Scarlett's uncle isn't happy either. Deacon is on tour with the rock and roll band. He's trying to adjust to this new lifestyle but it's not satisfying him. He complains that being in the band is loud and that he just needs time in order to get used to it but it's obvious the problem lies deeper than that. He's simply not content. This could have easily been established with a few scenes but the episode felt the need to introduce a new reporter to restart a relationship with him. Which is fine except I don't really care who Deacon is sleeping with at the moment. The episode ends with him staring out the window and he's probably thinking about how he was joining that Rayna-Juliette tour. Since that would mean he's a part of the show with the other main characters, I'm wishing that as well. A series might have sub-plots and temporarily separate characters from the universe but it always needs to bring them back at the end. This is no problem if the is trying to show how the universe needs the character as much as the character needs the universe but so far we're only seeing how Deacon needs to be a part of the tour and not vice versa. This makes his plot feel more like it's just giving him something to do before he finds w way to work with Rayna again.

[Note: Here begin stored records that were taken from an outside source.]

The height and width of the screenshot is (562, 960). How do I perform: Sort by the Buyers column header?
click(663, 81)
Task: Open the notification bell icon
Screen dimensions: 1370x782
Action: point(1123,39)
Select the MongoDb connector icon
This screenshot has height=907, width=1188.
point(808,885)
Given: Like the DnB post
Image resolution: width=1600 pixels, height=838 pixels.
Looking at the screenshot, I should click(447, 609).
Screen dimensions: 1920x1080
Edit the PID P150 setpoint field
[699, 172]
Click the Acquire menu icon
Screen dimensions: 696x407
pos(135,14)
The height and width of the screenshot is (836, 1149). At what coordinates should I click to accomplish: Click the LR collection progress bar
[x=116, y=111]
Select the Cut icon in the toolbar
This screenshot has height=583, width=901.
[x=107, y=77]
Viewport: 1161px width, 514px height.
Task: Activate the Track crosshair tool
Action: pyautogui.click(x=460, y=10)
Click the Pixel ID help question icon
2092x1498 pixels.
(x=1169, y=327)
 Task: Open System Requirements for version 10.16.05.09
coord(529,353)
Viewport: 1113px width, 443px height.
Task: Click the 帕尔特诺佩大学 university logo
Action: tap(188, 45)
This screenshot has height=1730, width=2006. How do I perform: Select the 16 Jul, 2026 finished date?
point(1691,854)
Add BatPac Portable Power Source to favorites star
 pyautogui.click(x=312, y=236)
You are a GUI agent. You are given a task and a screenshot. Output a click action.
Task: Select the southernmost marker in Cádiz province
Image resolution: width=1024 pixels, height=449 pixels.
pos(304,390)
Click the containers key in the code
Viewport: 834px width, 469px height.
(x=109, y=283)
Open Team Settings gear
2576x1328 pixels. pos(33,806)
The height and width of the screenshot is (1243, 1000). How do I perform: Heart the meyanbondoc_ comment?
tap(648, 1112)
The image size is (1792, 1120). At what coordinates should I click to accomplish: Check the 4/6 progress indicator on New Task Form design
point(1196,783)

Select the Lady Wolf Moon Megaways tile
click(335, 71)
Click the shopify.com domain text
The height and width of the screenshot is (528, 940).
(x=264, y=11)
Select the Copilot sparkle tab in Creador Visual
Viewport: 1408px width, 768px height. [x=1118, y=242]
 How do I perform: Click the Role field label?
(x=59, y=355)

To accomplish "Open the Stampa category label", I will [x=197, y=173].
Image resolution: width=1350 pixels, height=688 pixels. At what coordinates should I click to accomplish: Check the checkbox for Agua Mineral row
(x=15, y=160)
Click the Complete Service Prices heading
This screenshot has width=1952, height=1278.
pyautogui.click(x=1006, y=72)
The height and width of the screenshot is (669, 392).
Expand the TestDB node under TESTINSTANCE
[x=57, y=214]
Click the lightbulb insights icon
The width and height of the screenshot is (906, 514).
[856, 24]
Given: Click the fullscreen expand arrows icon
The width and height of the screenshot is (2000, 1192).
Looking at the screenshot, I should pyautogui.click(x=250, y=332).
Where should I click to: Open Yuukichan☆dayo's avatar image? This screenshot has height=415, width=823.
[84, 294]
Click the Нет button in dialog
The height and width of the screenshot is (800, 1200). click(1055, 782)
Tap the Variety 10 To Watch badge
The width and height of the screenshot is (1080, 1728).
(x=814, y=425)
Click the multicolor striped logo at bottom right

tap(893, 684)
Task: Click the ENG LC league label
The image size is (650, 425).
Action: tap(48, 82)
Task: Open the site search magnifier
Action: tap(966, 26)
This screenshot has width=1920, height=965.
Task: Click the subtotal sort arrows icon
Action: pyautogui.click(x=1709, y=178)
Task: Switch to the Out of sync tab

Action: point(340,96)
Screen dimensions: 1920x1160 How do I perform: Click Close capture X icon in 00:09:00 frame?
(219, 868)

The Nashville I'm interested in watching is the one where Rayna and Juliette are interacting. The Nashville I keep getting is one that promises that's going to happen but is stuck trying to actually get there. Now that the characters have boarded the plane to their tours, we can only hope that Nashville can finally begin to tell the tale that the pilot promised. This episode may have largely been a lot of stalling in order to get to the tour and it was competently entertaining-and it's the ending that really excites me.